Через всю усадьбу Грачёв тащил бочку, чувствуя через ткань плаща и своего единственного костюма холодящую влагу. Ему и вообще нехорошо было сознавать себя в положении грузчика, человека для мелких поручений, готового исполнить любую просьбу хозяев. «Хозяева!» – слово обидное и унижающее.
Открыл гараж – здесь стояли две новеньких «Волги». Одна Очкина, другую, белую, он подарил жене года два назад в связи с присуждением ей звания доктора геолого-минералогических наук. Тогда у них были ещё хорошие отношения.
– А ну, дайте мне ключи!..
Из-за спины протягивал руку неожиданно появившийся Петр Ефимович, старик с неприятным визгливым голосом. Он служил дворником соседнего двенадцатиэтажного дома и по соглашению с Очкиным наблюдал директорскую усадьбу, обихаживал сад, подметал дорожки.
Тихо и злобно он ворчал на шофера:
– Пьянь немытая! К ноябрьским праздникам фрукты привозил, тоже на ногах не стоял. Куда только гаишники смотрят?
– Ефимыч, уймись! Бутылочку армянского презентую в честь Нового года! Опять же маслица постного бидончик. Медку майского... Помнил о тебе, не забыл!
Старик продолжал ворчать, будто бы не замечая пьяную болтовню водителя, однако в голосе его и в самом тоне вдруг зазвучали нотки примирения и тайной благодарности.

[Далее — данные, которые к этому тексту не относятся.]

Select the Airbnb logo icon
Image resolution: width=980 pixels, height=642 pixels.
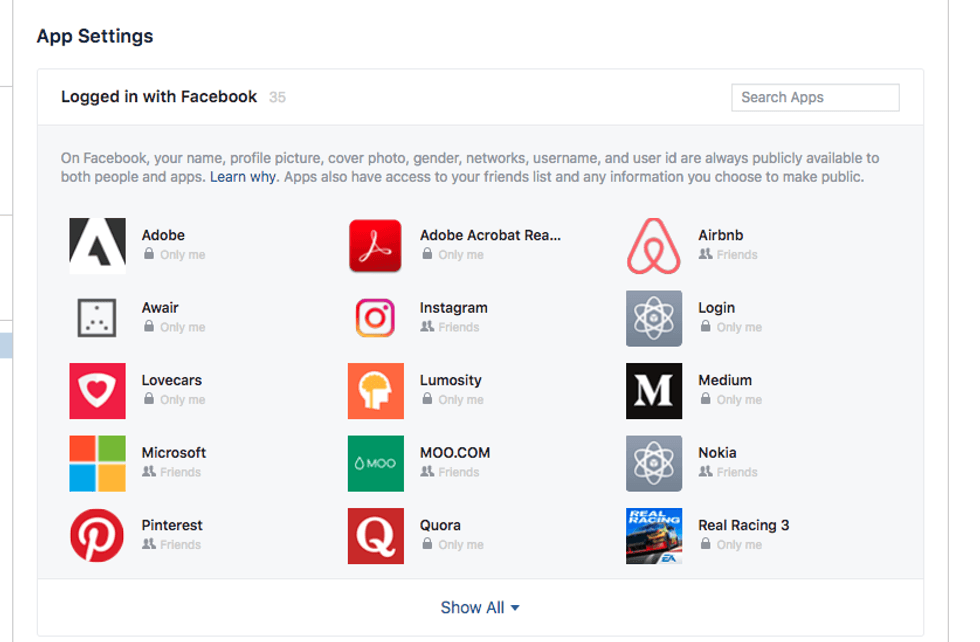pos(654,246)
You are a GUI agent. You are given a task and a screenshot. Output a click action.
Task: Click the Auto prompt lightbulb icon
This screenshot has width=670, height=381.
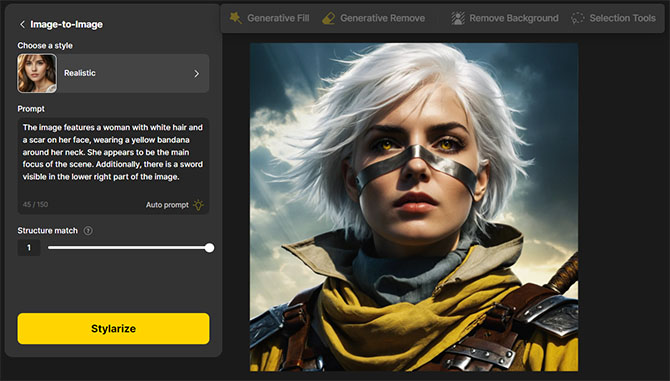coord(198,205)
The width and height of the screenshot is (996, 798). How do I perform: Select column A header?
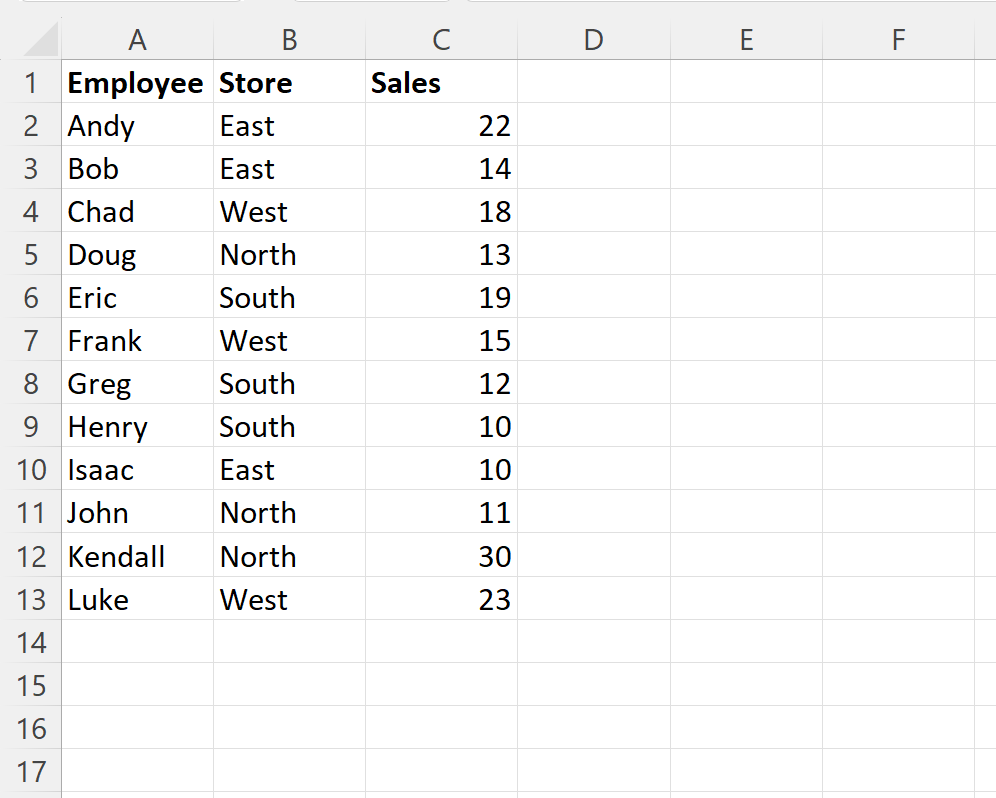pyautogui.click(x=137, y=40)
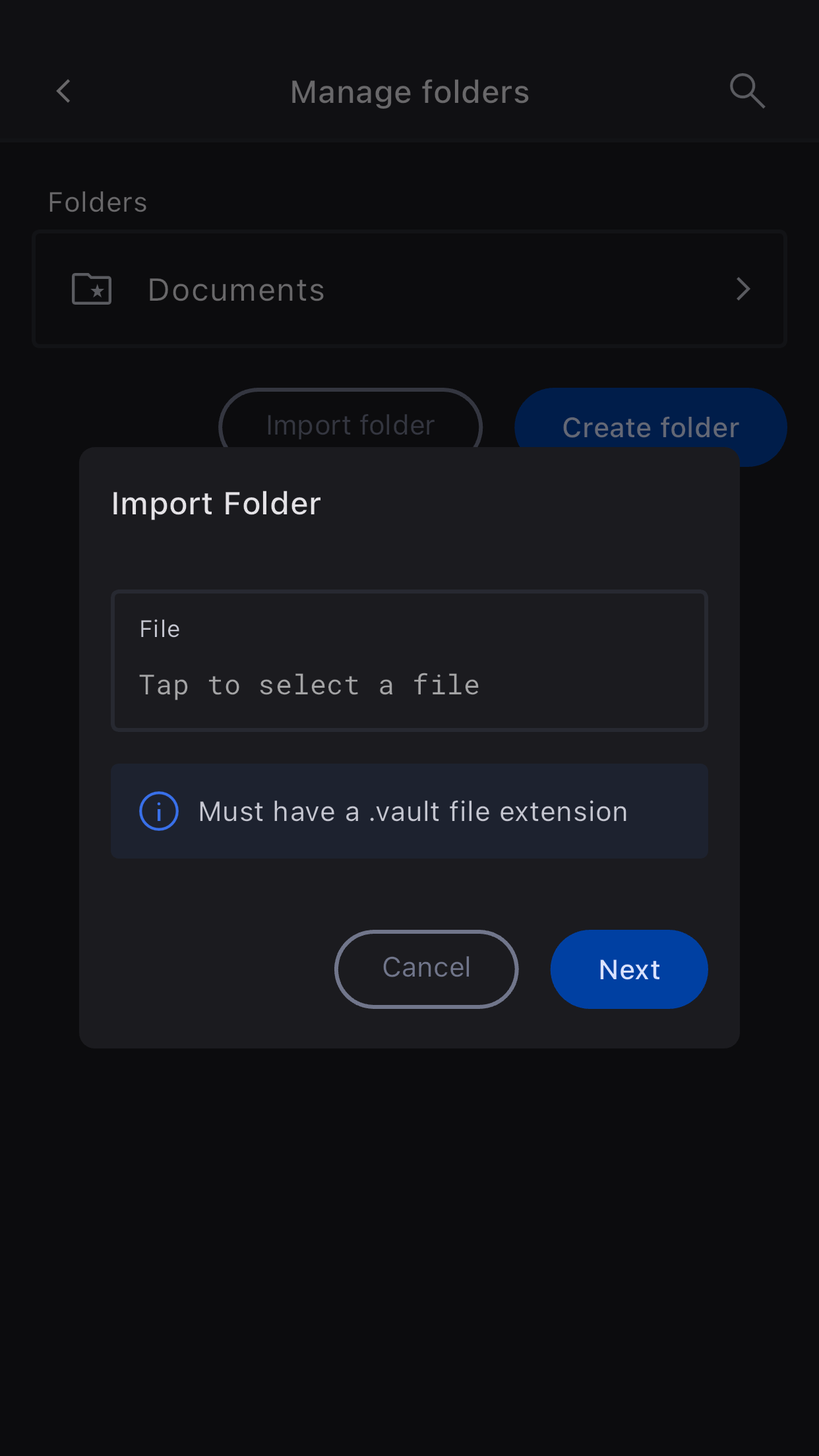Screen dimensions: 819x1456
Task: Click the Cancel button in the dialog
Action: [x=427, y=969]

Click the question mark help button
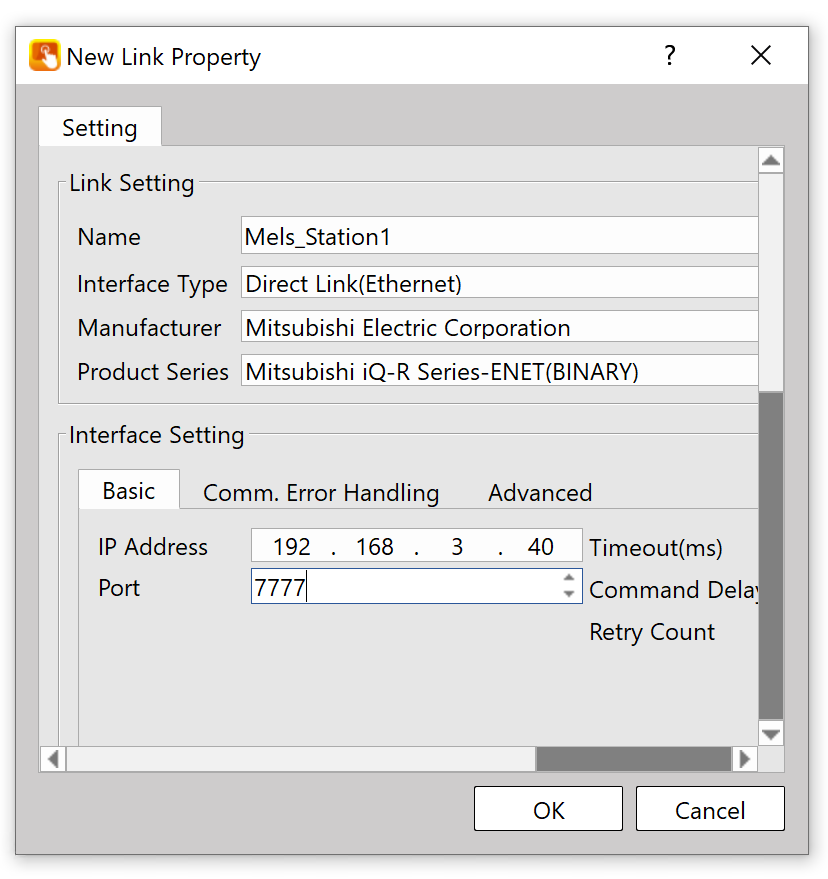coord(670,56)
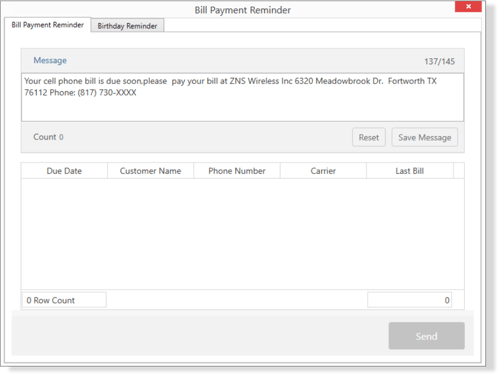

В левой стене гаража с внутренней стороны заподлицо была вписана металлическая дверь. Два хитрых ключа с веселым звоном открыли замки – дверь распахнулась, свет автоматически включился на лестнице, ведущей в глубокий и просторный бункер-погреб. Грачёв знал о существовании погреба, здесь ещё в прошлом году бригада слесарей монтировала списанную в городском ресторане холодильную установку. Сейчас ему открылось большое помещение со сферическим потолком, с полом и со стенками из бетонных плит, с длинным дубовым столом посредине. По бокам стола – стулья с высокими спинками, тоже дубовые, массивные – на манер тех, что в театральных декорациях стоят в боярских хоромах. На крючьях, вмурованных в бетон потолка,– малиново-мясистые окорока.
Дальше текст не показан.